Saved entries
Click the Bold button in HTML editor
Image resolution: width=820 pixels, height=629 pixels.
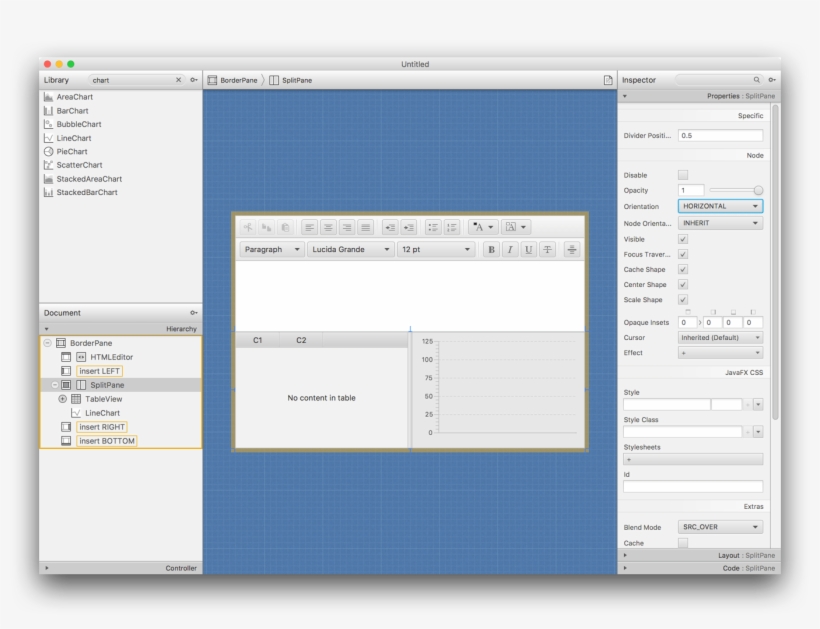coord(491,250)
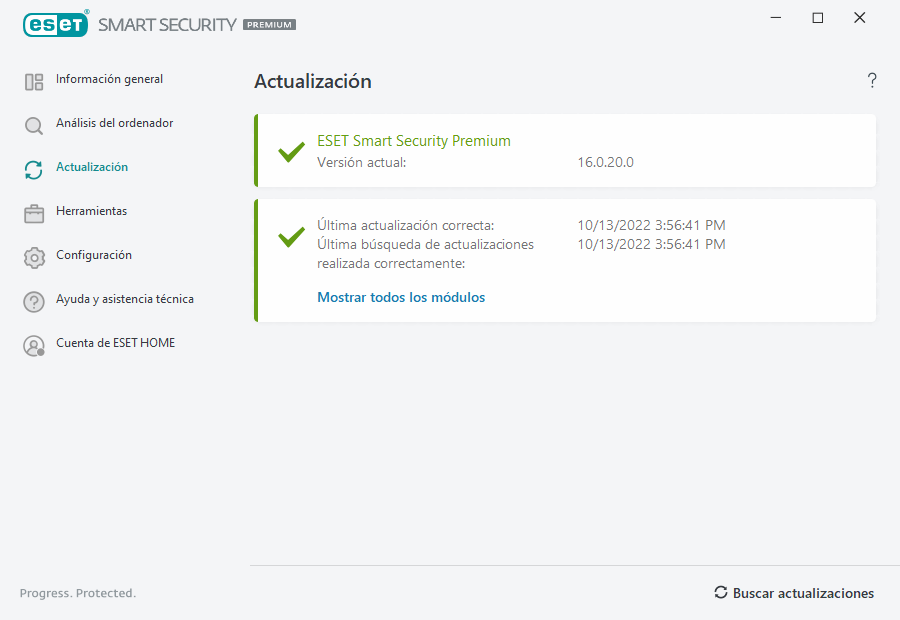Click the help question mark icon
Screen dimensions: 900x620
coord(872,81)
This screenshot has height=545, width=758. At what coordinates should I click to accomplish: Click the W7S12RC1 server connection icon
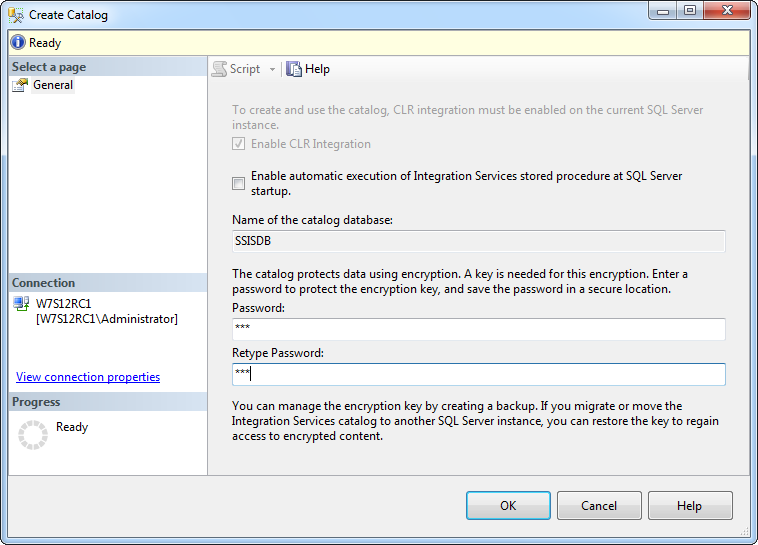point(21,303)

§ **PROBLEM DETAILS**
With the pictures left out, return each entry exactly as written.

§ **ANSWER BELOW**
Click the Bold button in HTML editor
Image resolution: width=820 pixels, height=629 pixels.
coord(491,250)
Click the help question mark icon
Screen dimensions: 900x620
coord(872,81)
This screenshot has height=545, width=758. At what coordinates should I click to accomplish: Click the W7S12RC1 server connection icon
point(21,303)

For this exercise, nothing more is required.